AB – Çin Halk Cumhuriyeti Enerji Güvenliği Politikaları:

europolitika

 

Sistem Düzeyinde Bir Analiz

Araştırma Makalesi

 

Bu çalışmanın amacı; Avrupa Birliği (AB) ile Çin Halk Cumhuriyeti’nin enerji güvenliği politikalarının, dönüşen uluslararası sistemde güç dengesine etkisini incelemektir. AB ile Çin, uluslararası sistemde günümüzde yaşanmakta olan değişim ve dönüşümleri açıklamak açısından önemli aktörler olarak görülmektedir. Çalışma; belirtilen iki temel uluslararası aktörü, uluslararası ilişkiler alanındaki önemli konu başlıklarından biri olan enerji alanında değerlendirmeyi hedeflemektedir. Enerji başlığının altında AB ile Çin’in enerji güvenliği politikalarını tartışmak ve böylelikle iki aktörün enerji politikalarının uluslararası sistemdeki güç dengesine etkilerini ortaya koymak, çalışmanın hedefidir. Bu bağlamda AB ile Çin’in enerji alanındaki çıkarlarına dayalı olarak ortaya çıkan rekabet alanlarının değerlendirilmesi de başka bir zorunluluk olarak görülmektedir.

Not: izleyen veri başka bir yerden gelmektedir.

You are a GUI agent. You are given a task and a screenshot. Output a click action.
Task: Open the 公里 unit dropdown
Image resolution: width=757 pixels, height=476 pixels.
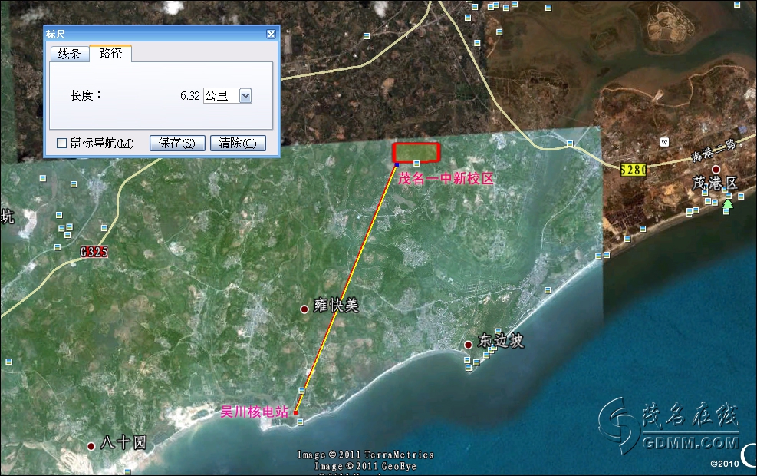pyautogui.click(x=245, y=96)
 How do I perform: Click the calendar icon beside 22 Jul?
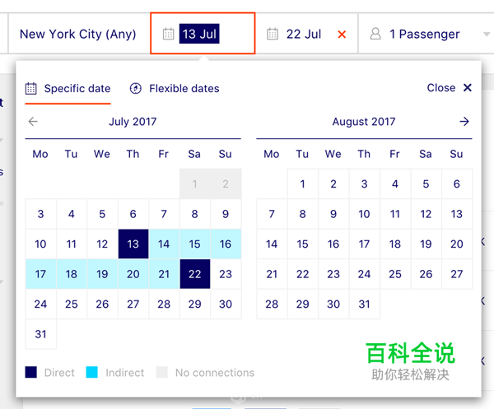[273, 35]
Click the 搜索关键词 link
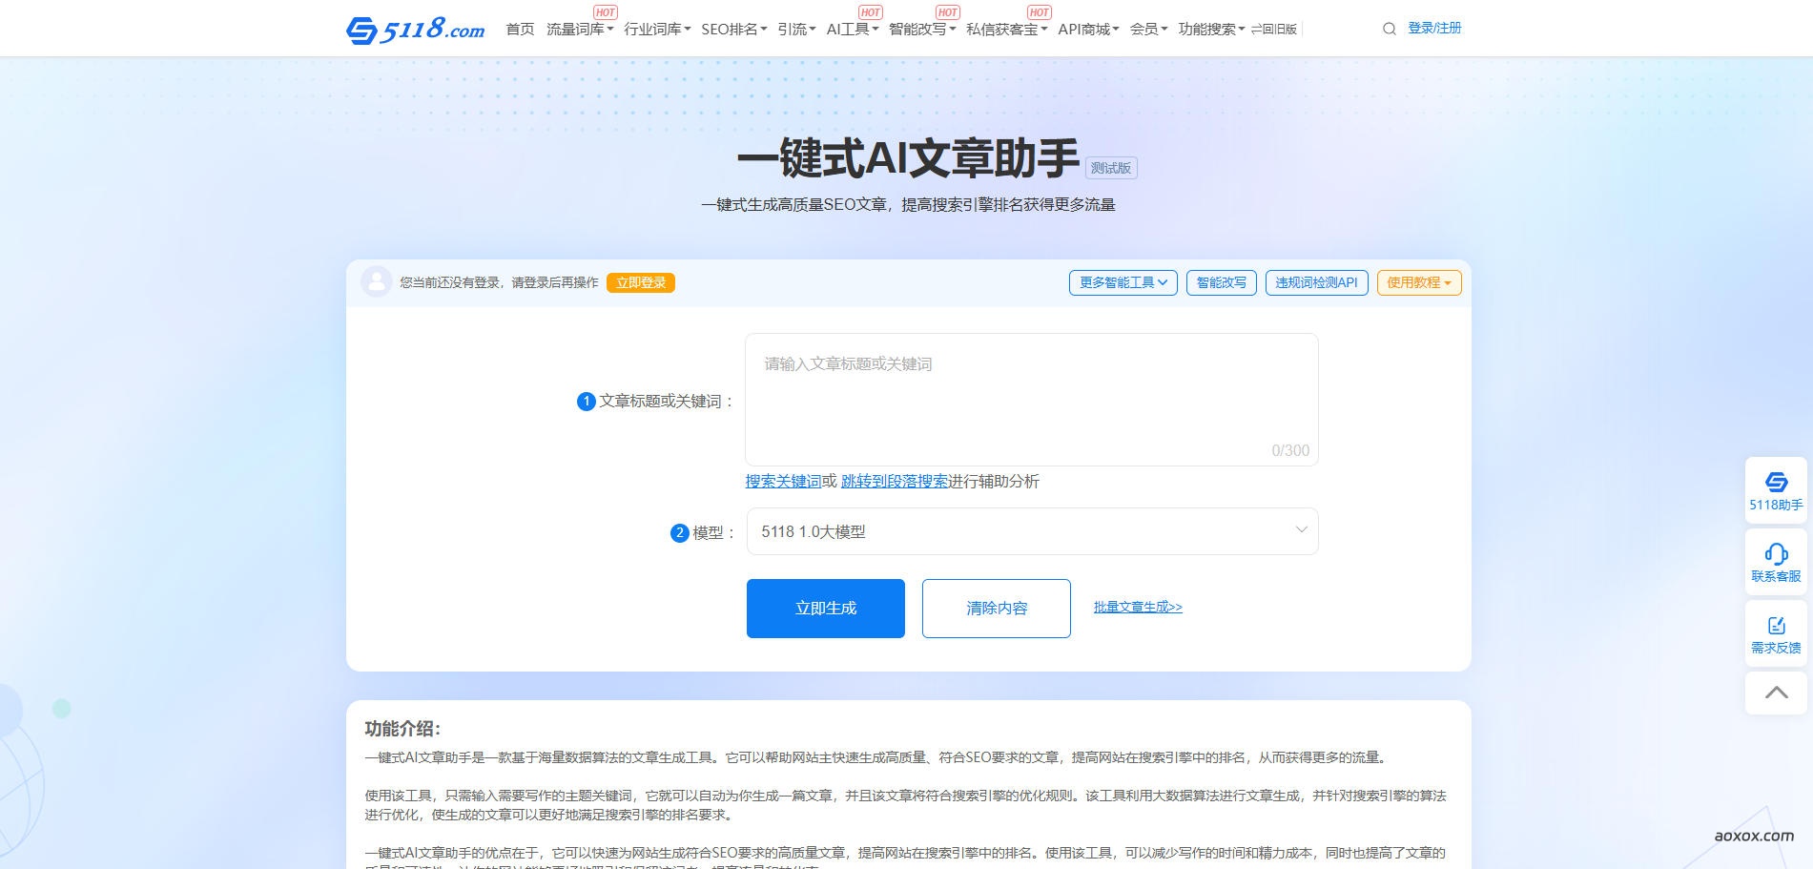The width and height of the screenshot is (1813, 869). pyautogui.click(x=782, y=482)
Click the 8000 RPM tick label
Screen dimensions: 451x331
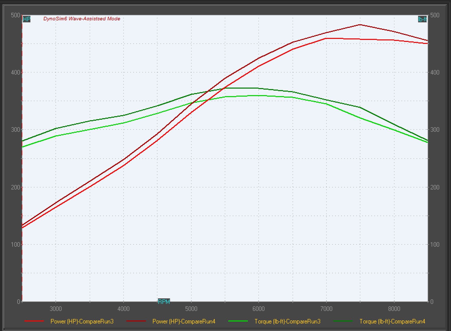[394, 309]
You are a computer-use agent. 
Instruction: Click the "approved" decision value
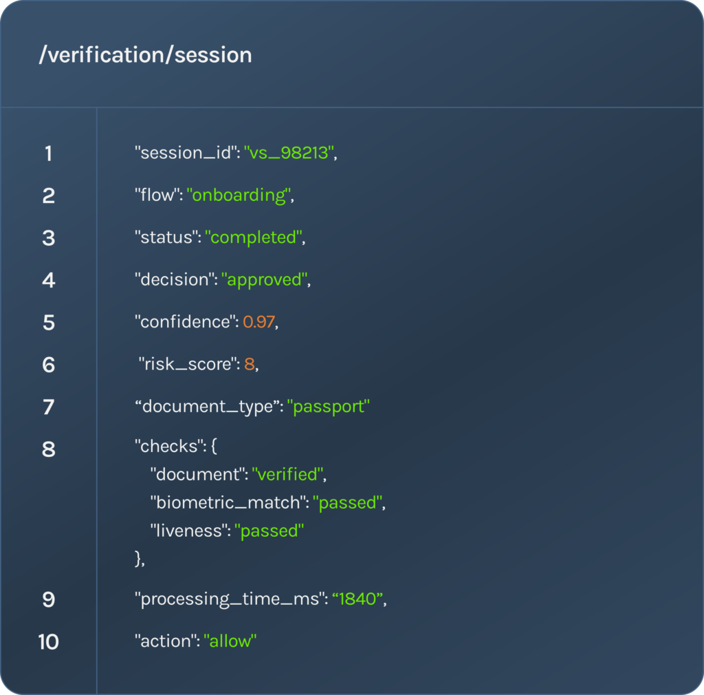pyautogui.click(x=265, y=280)
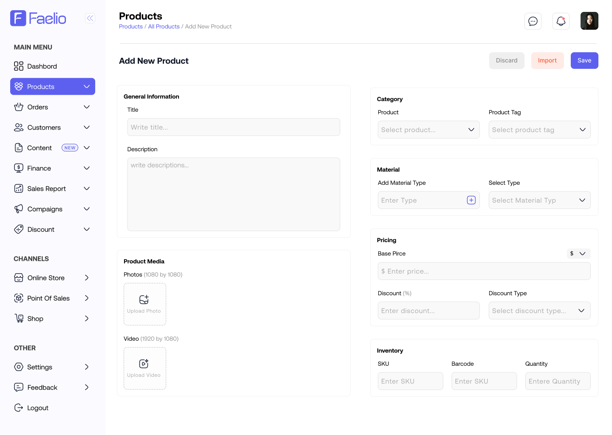The height and width of the screenshot is (435, 612).
Task: Open the notifications bell
Action: pyautogui.click(x=561, y=21)
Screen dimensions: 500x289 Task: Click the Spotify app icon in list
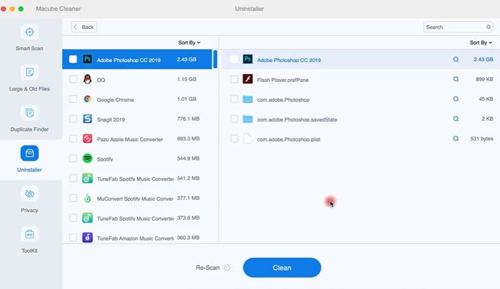[x=87, y=159]
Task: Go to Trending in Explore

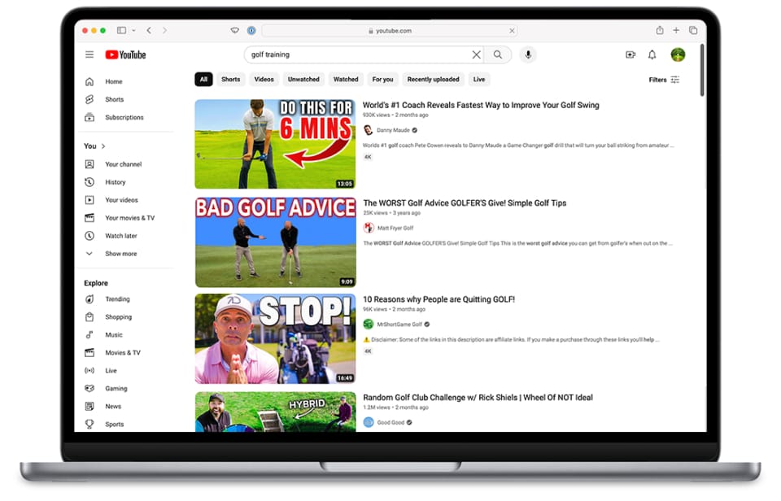Action: (x=117, y=299)
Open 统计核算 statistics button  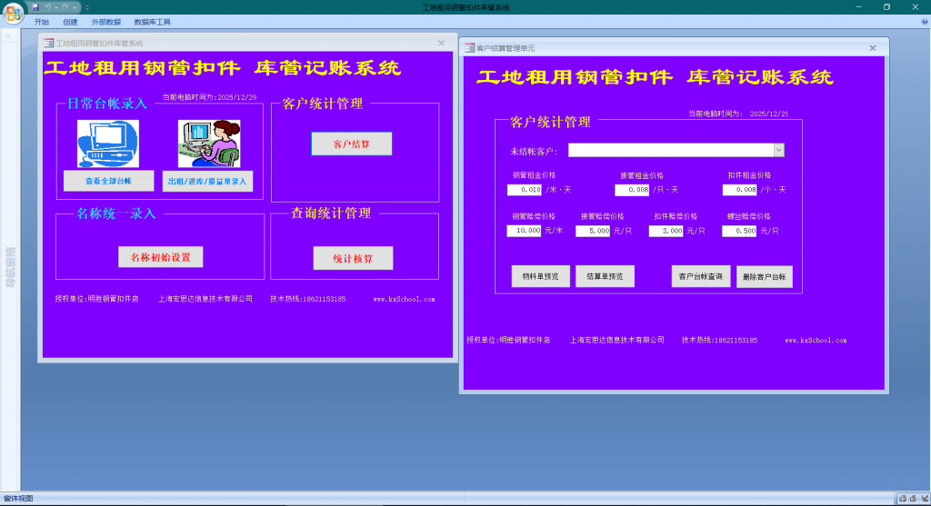353,259
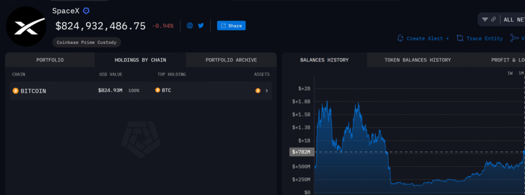Switch to the PORTFOLIO tab
The height and width of the screenshot is (195, 525).
tap(50, 60)
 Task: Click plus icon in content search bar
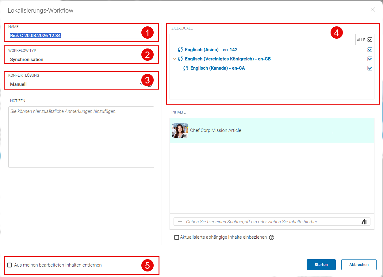click(180, 222)
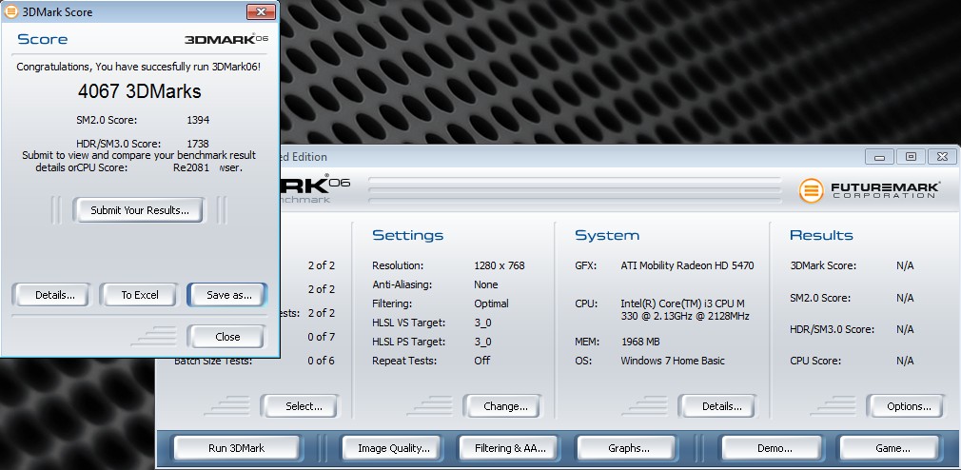The width and height of the screenshot is (961, 470).
Task: Click the 3DMark Score window title icon
Action: pyautogui.click(x=11, y=12)
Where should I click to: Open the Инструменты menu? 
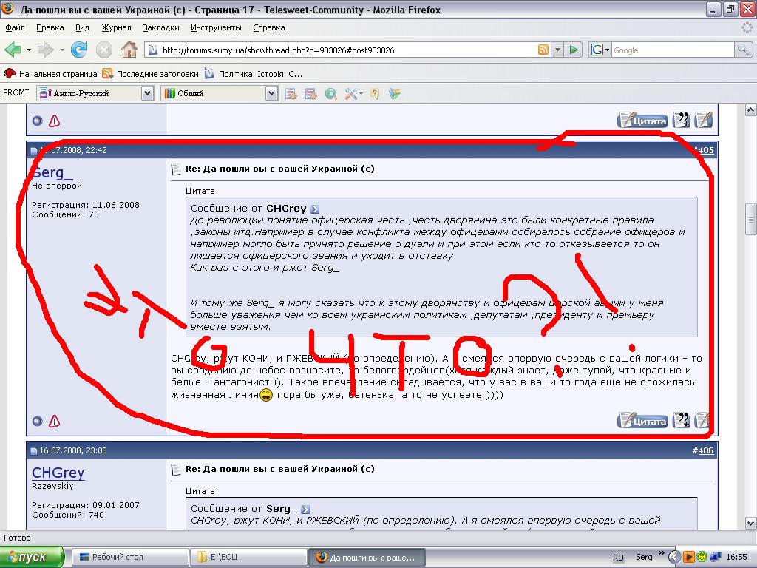[216, 27]
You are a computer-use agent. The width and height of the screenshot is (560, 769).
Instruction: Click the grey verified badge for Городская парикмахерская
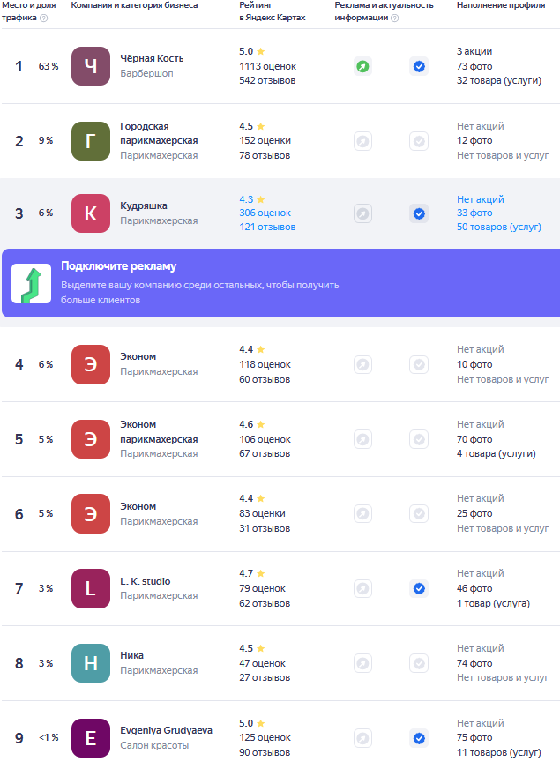tap(419, 141)
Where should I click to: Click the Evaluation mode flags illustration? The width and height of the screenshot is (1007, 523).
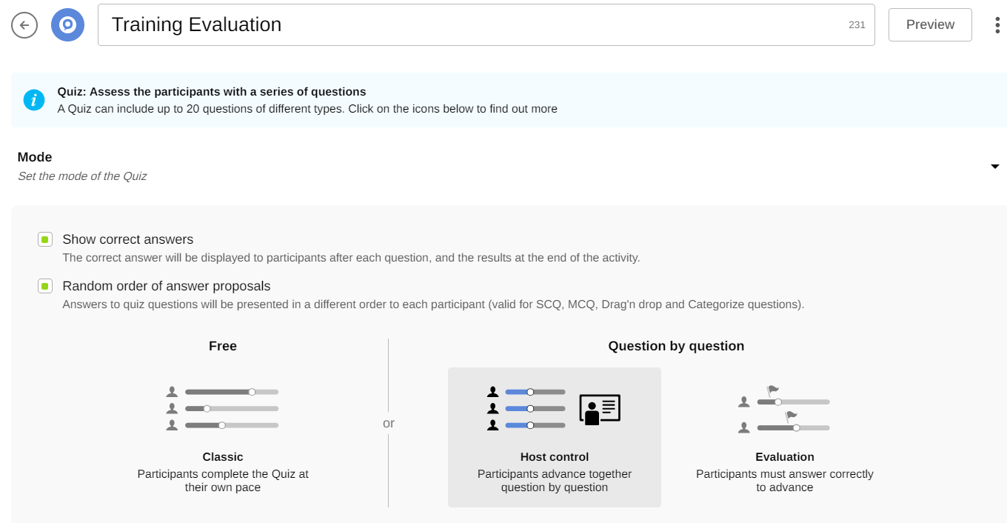tap(784, 409)
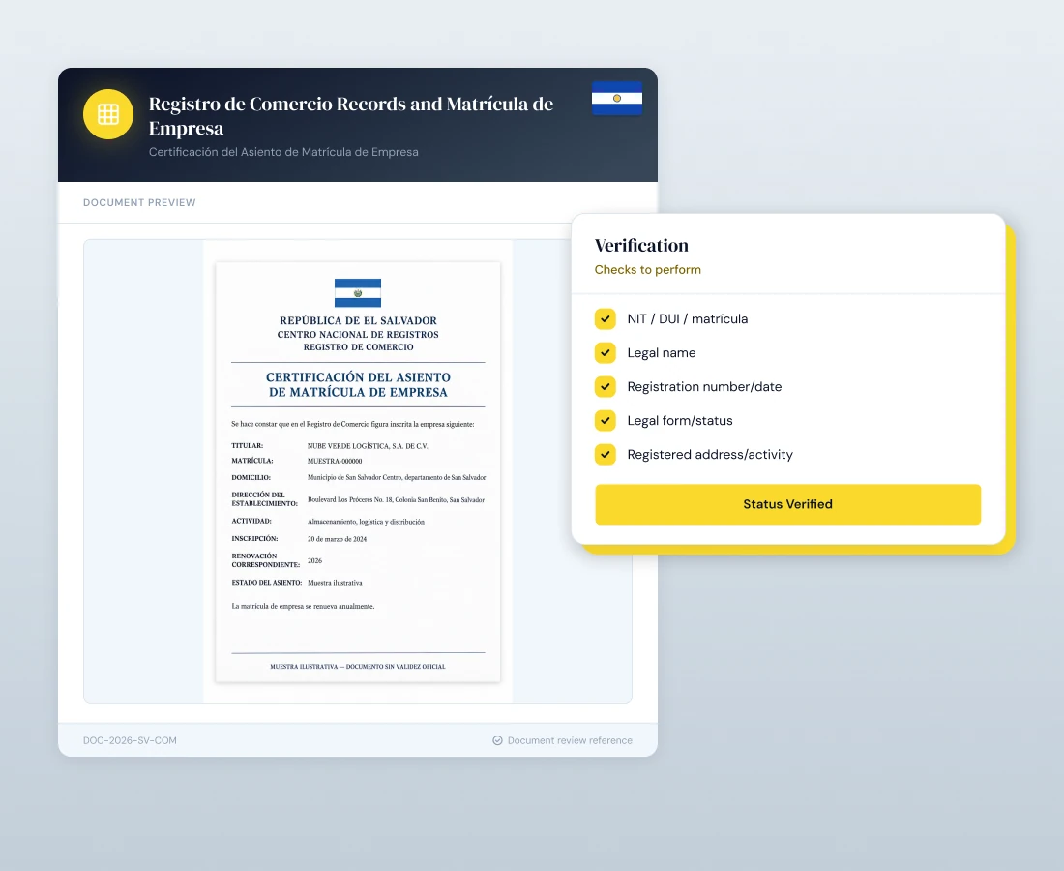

Bu çalışma, yukarıda belirtilen amaç ve hedefler doğrultusunda aşağıdaki temel araştırma sorusu ile alt araştırma sorularının cevaplanmasına odaklanacaktır:

Temel Araştırma Sorusu

Çok kutupluluğa dönüşmekte olan uluslararası sistemde enerji bağımlılığı sorunu ile karşı karşıya olan, enerji güvenliği politikaları belirli koşullar ve rekabet alanlarında çatışan AB ile Çin’in bu alandaki yaklaşımları, neo-klasik realizm ile nasıl açıklanabilir?

Alt Araştırma Soruları

 

  • Enerji rekabeti ve güç dengesi kavramlarına neoklasik realizm nasıl bakmaktadır?

 

  • AB ile Çin’in enerji güvenliği politikalarının benzerlikleri ve farklılıkları nelerdir?

 

  • Tarafların enerji güvenliği politikalarının, enerji rekabetine yol açtığı bölgeler nelerdir?

 

Temel araştırma sorusu ve alt araştırma sorularına bağlı olarak çalışmanın hipotezleri olarak şunlar belirlenmiştir:

 

  • Enerji kaynakları konusunda dışarıya bağımlı olan AB ile Çin, dünyadaki enerji rezervleri ve bu rezervlere sahip olan bölgelerde birbirlerine karşı çıkar rekabeti içerisindedirler. Bu sebeple çok kutuplu dünyada ittifak olanakları kısıtlı olmaktadır.

 

  • AB ile Çin, uluslararası sistemin dönüşüme başladığı günümüzde, çok kutuplu dünyada bir dengeleme içerisine girerek enerji güvenliği politikaları üzerinden ittifak ilişkisi kurma eğilimlerini artırmaktadır.

 

Giriş

Soğuk Savaş döneminin yarattığı iki kutuplu yapı içerisinde uluslararası ilişkilerde başat güçler arasında yer almayan Avrupa Birliği ile Çin, 1970’li yılların ortalarından itibaren ilişki kurmaya başlamışlardır. Soğuk Savaş’ın bitmesiyle beraber tek kutuplu bir uluslararası ortamın varlığı; AB ve Çin gibi küresel aktörlüğü odak noktasına alan yapılar açısından yeni bir dönemi de başlatmıştır. Bu dönem; ABD’nin tek başına uluslararası ilişkileri yönlendirdiği bir süreç olarak görülmesine rağmen, oluşmaya başlayacak yeni güçler açısından da fırsatlar doğurmuştur. Bu bağlamda Avrupa Birliği ile Çin, sistemde ortaya çıkan hegemon gücü dengelemek adına beraber hareket edebilecek aktörler olarak ön plana çıkmışlardır (Layne, 1993: 10).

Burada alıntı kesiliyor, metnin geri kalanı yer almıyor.